WOAH SHIT! That wasn't my girlfriend last night.
I just saw a kid drop his lollipop on the floor of best buy, kick it because he was pissed off and then pick it up and eat it. I think I have a long lost son.
The bride says you won't want any of the single ladies...
Let's let the open bar be the judge of that.
He is now the second fuck buddy that i have met by walking up and grinding on him. My ass is so much more productive than dating
I'm spoon feeding myself tequila for breakfast, should we skip class today?
you know you have a brother who cares when he hands you a piece of pizza before you pass out from too many bong hits
you tried turning the bar into a spelling b competition last night and every time someone couldn't spell something you would make them chug.
About to be a 4Loko vomit fountain in 45 seconds, what color will it be? Animated birds will fly out of me.
I just sang Hey Jude with a homeless man and then we drank beer together. Then I watched asians take pictures under a xmas tree for an hour and fell asleep in an MGM Grand bathroom stall. #AloneinVegas
Hey sorry about last night. can I come pick up my tooth?

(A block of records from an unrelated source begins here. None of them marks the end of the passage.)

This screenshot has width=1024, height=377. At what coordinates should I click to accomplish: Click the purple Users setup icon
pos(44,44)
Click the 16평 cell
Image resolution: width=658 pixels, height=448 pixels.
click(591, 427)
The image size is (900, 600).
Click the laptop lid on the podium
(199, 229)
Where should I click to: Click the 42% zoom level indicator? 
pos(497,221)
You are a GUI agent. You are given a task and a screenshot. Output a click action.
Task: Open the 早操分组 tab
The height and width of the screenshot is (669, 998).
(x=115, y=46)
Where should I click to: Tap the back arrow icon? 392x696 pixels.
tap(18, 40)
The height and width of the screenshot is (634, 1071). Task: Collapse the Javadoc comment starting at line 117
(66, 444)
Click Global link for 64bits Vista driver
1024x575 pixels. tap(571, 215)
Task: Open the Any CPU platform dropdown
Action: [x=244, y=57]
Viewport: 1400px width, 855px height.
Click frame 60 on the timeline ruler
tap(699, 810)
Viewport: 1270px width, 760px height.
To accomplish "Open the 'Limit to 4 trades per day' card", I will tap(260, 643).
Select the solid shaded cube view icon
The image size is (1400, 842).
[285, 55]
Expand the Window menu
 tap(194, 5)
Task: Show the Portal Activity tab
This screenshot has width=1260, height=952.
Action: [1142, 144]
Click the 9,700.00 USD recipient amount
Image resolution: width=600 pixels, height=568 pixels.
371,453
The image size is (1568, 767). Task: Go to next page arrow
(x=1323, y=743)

He said it only counts if it ends up on the internet
The end of the friendship was inevitable. I hooked up with her cousin and forgot to mention it to her
You are now at the point where people no longer question whether or not you might be on drugs. They now know for certain that you are
The first thing he said was that my underwear smelled like Trix but then he looked up at me and whispered "Silly rabbit, vagina is for me."
woke up with 4 bruises, 2 hickies and a bad case of rug burn. texans are dangerous.